E soprattutto risparmio e beneficio potrebbero essere anche maggiori di quanto già non siano oggi. I risultati infatti migliorerebbero ulteriormente se si riuscissero a effettuare in numero più consistente i cosiddetti trapianti pre-emptive. “Sono quegli interventi che si fanno prima ancora che il paziente entri in dialisi, appena si capisce che questo è inevitabile”, ci ha spiegato Anselmo. “Il tutto funziona ancor meglio se la procedura si fa da donatore vivo: si cerca tra i familiari o tra i conoscenti qualcuno che è disposto a donare e l’intervento si fa in laparoscopia. Si tratta dunque di un’operazione mini-invasiva, che abbatte i costi e dà risultati migliori. E che risolve un altro problema, quello della mancanza di organi”.
Le liste d’attesa infatti in Italia possono essere anche molto lunghe, ci spiega ancora il medico: nel Lazio si aspetta in media 3 anni per un rene, il che vuol dire che c’è chi rimane in lista anche sei o sette anni. “Con questo tipo di interventi di nuova generazione il dolore per il paziente è ridotto e il recupero più veloce. Dati i numerosi vantaggi in alcuni paesi europei i trapianti di questo tipo sono diventati anche il 40 o il 50 per cento, da noi ci fermiamo ancora al 5-7% del totale”.

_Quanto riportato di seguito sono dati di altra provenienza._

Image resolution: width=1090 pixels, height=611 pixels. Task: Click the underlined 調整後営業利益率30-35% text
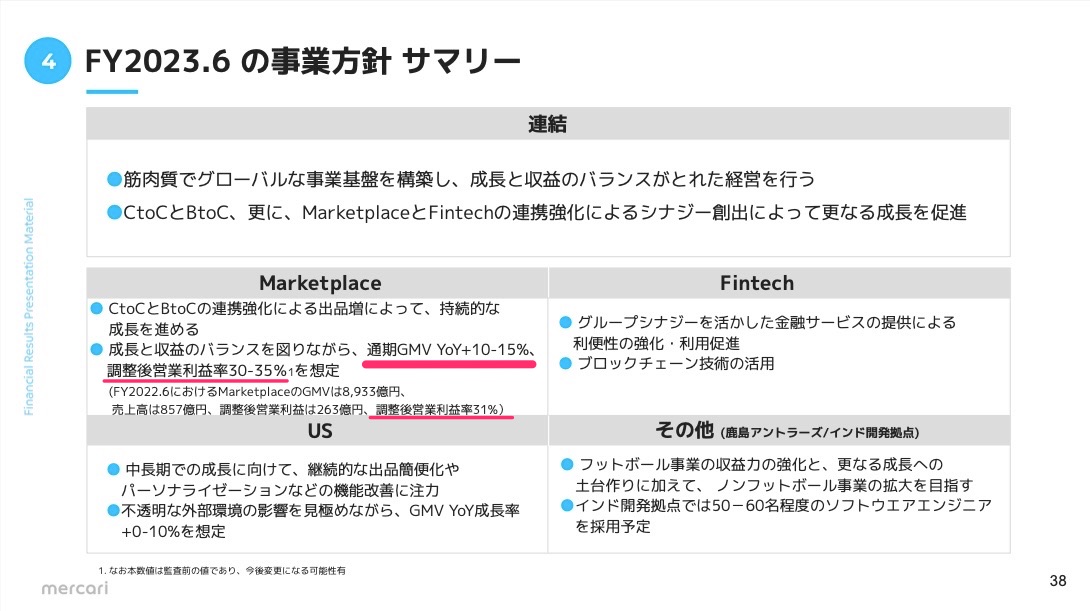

Ecco perché l’idea del Centro Trapianti è proprio quella di attivare un programma di interventi di questo tipo numericamente importante. Un progetto chiaramente multidisciplinare, per tornare al titolo del convegno, introdotto da Giuseppe Tisone, direttore del Centro Trapianti a Tor Vergata proprio rimarcando questo aspetto della trapiantologia moderna: “è un gioco di squadra, in cui gli attori principali sono tutti gli specialisti che contribuiscono al buon risultato di un trapianto, operando in uno scenario ideale quale è quello di un moderno policlinico universitario”, ha detto Tisone. “L’attività trapiantologica è un’alta specialità al servizio dei pazienti, ancor più importante in un’epoca di ristrettezze economiche e tagli alla sanità. Centrali diventano tutti gli aspetti del trapianto di rene a partire dalle indicazioni al trapianto stesso, per arrivare allo studio immunologico; dall’allocazione dell’organo fino all’intervento chirurgico ed alle sue complicanze; alle moderne terapie antirigetto”.

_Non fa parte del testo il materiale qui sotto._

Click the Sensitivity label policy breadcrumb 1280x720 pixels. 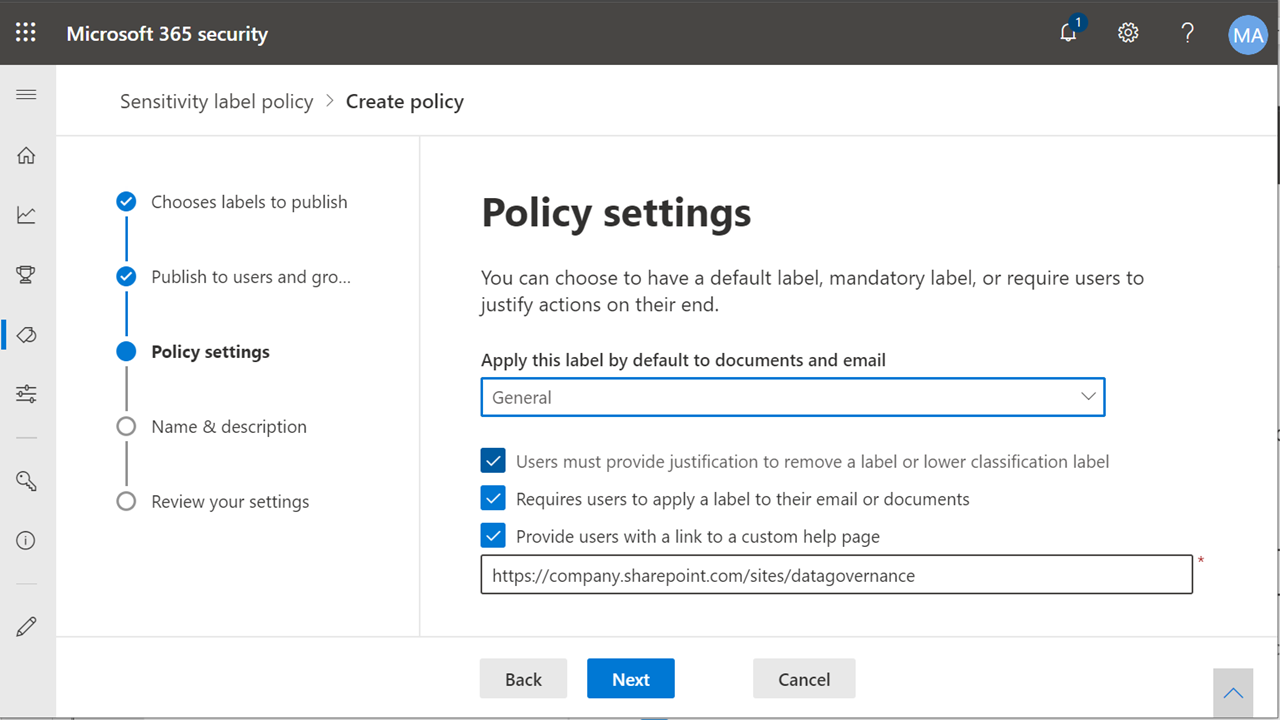[x=217, y=101]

E proprio quest’ultimo punto diventa oggi ancor più importante, dato che anche in questo campo si va sempre più nella direzione della personalizzazione della terapia. “I nuovi farmaci antirigetto – ha concluso Anselmo – sono ancor più efficaci e meno tossici di quelli già esistenti. Così si può pensare una terapia che sia veramente studiata per il singolo paziente, e che dunque dà risultati migliori, con meno effetti collaterali”.
 
Infine, un occhio anche alla medicina di genere.La relazione conclusiva del convegno ha infatti trattato il tema del “trapianto di rene e gravidanza. Rinascere e far nascere”. Una possibilità che rappresenta una speranza per tutte le donne che devono sottoporsi a trapianto d’organo. La professoressa Maria Luisa Framarino dei Malatesta ha infatti chiarito che la gravidanza in una donna portatrice di trapianto è un evento possibile, ovviamente se essa viene condotta sotto un attento controllo medico.